Now on to the results!
None of you thought that Jerry Falwell's crew of deviants was responsible for the earthquake. I knew going into the poll that nobody would actually select that option, but I like to remind people how much of a dildo that guy is from time to time. That guys should not get off easy for shit like that. I hope everyone took that away from the poll. I'll break it down into a simple, easy-to-remember equation for everyone. Jerry Falwell=dildo.
Sadly, Poseidon the Earth-Shaker only got two votes. I think this might be because people associate him with being the God of the Sea and were not aware of his role as the man behind all the earthquakes in ancient Greece. Another little tidbit: Poseidon created horses. So next time you're at an equestrian event sacrifice a live goat in thanks to Old Salty for all the pleasure horses have brought you.
There was a three-way tie for second place with Immodest women, angry Mayan gods and science each getting three votes.
The jury is still out on the immodest women. The Taiwanese tremor could have been a result of psychic boob energy before the boobs were even unveiled on Monday! To get to the bottom of that, I've put in a call to world famous parapsychologist Dr. Peter Venkman. I'll let you know what I uncover.
If it is the angry Mayan gods causing these quakes we probably won't know until 2012. I think the exact date is December 12. So live it up freaks! The clock is ticking.
Science seems like the sensible answer, but what has that really proven lately? Where was science last week when I ran out of toilet paper and ruined a perfectly good t-shirt? I rest my case.
The big winner in the poll was my friend Greg's balls popping out of a pair of short shorts which netted 38% of the vote! Way to go Greg's balls! Now Greg swears he never wore shorts that short, but I remember him as a child and I suspect he did. He's a tall drink of water so even normal shorts are going to ride a little high on him, making a testicular appearance that much more likely.
In any event, I will now endeavour to capture Greg's image in these tiny shorts for the blog at some point. I feel that my readers deserve to see the real culprit behind the recent earthquakes. If he gives me any grief, I will just remind him that my readers feel that his nuts are powerful enough to cause the earth to shake, and really isn't that the finest compliment a man can be paid?
If none of this works, then hopefully loyal readers can get a glimpse of these mantastic power-nuts during the First Annual Prince of Dundalk Balls for the Cause 5K Fun Run and Clambake. Rules stipulate no shorts with an inseam over 4 inches, so there is a good chance.
Ladies will love this event because at each watering station, volunteers don't hand out cups of water, but rather douse the runners Flashdance-style making for some super-sexy wet t-shirt action, as well as upping the chances for some serious chaffing.

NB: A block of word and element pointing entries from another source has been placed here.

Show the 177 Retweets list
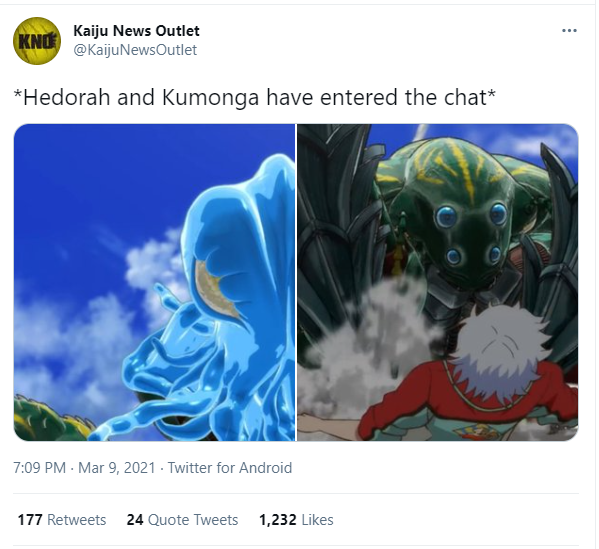599x549 pixels. (62, 520)
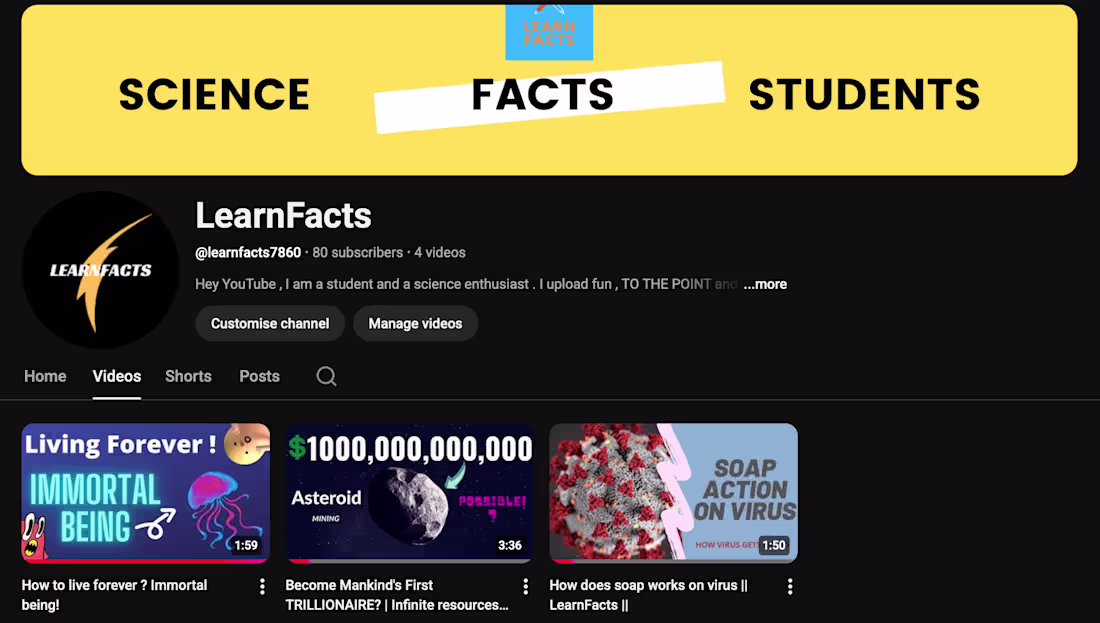Expand channel description with ...more
1100x623 pixels.
[x=765, y=284]
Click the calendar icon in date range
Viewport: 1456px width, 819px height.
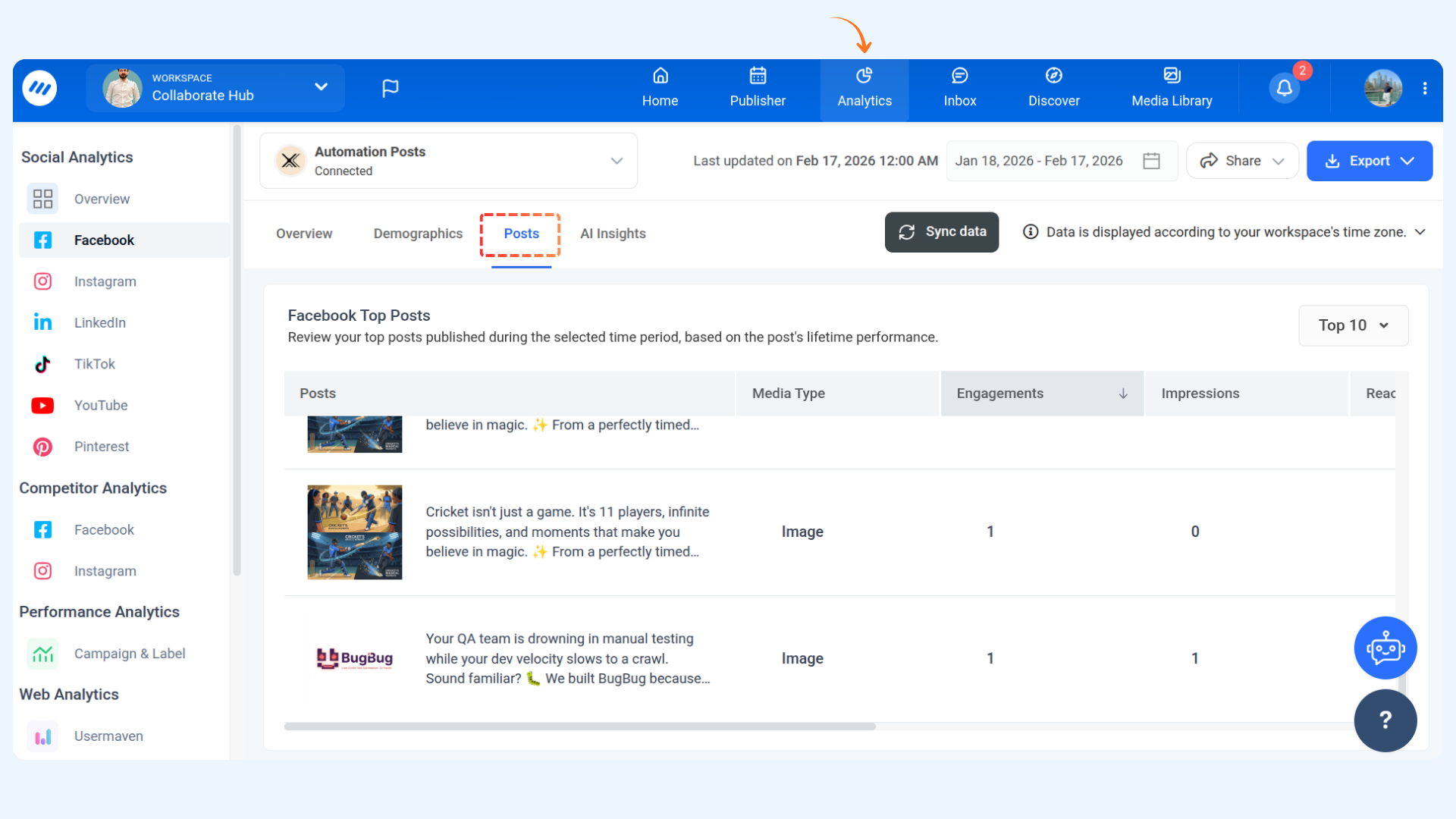(x=1151, y=161)
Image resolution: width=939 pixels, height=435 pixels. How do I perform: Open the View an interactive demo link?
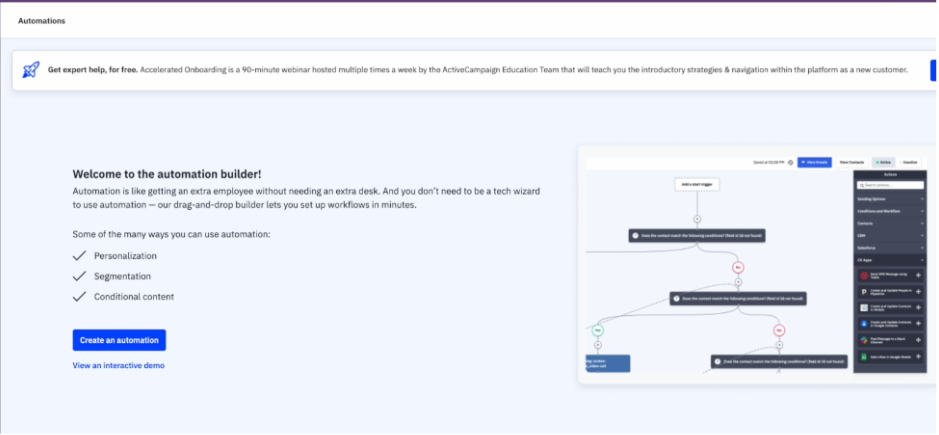coord(118,366)
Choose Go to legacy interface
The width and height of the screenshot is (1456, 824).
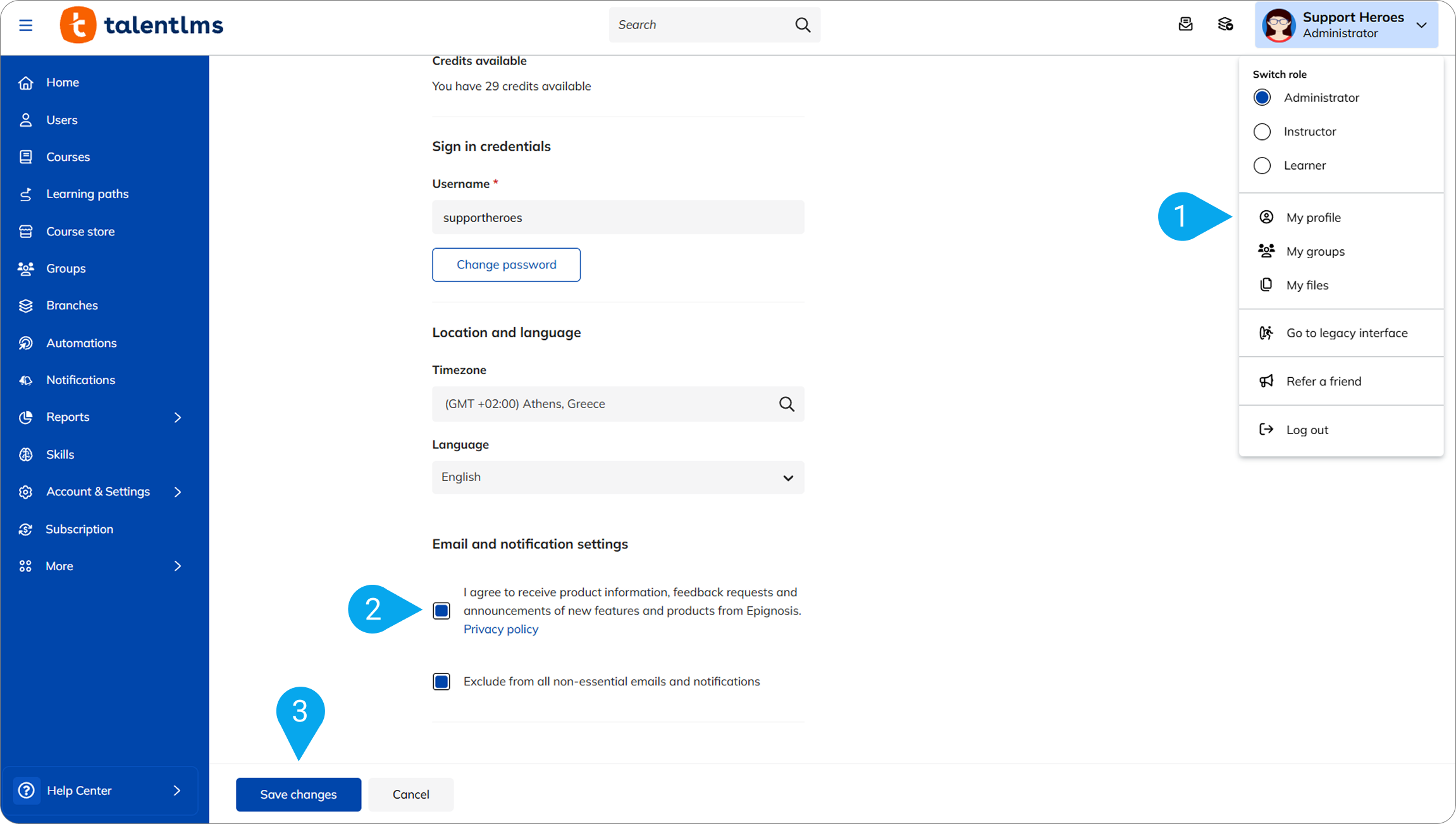1346,333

Proceeds will go to some disease or another. Or maybe something with kids. Or dogs. I haven't worked that part out yet. I may just keep all the money.
UPDATE!
Loyal reader and friend to the blog, Greg Nice, wrote me personally to express his delight at the poll results and also to pass along a little tease for the ladies.
He writes:
"Yo, I just read the poll results and I'm very excited that 38% of the people think my balls are that powerful.... it reminded me of the attached photo..... this happened recently at a laundromat in Baltimore..... I squatted down to get my clothes out the dryer and BOOM my crotch fucking exploded! It was really weird because the pants were not tight-fitting or old and threadbare..... just got explosive nuts, I guess..... feel free to post this on your blog as an UPDATE."
That's a powerful hangdown.
I think that 5K sounds like a blast. Can we make this happen? At Downs Syndrome Park perhaps?
ReplyDeleteMy ego is totally ready to hold an event in my honor. I think we should proceed.
ReplyDeleteAs the Royal Party Planner it falls on you to get things moving.
Just let me know the day before.
Nice crotch shot update from Greg. I'm loving those explosive nuts.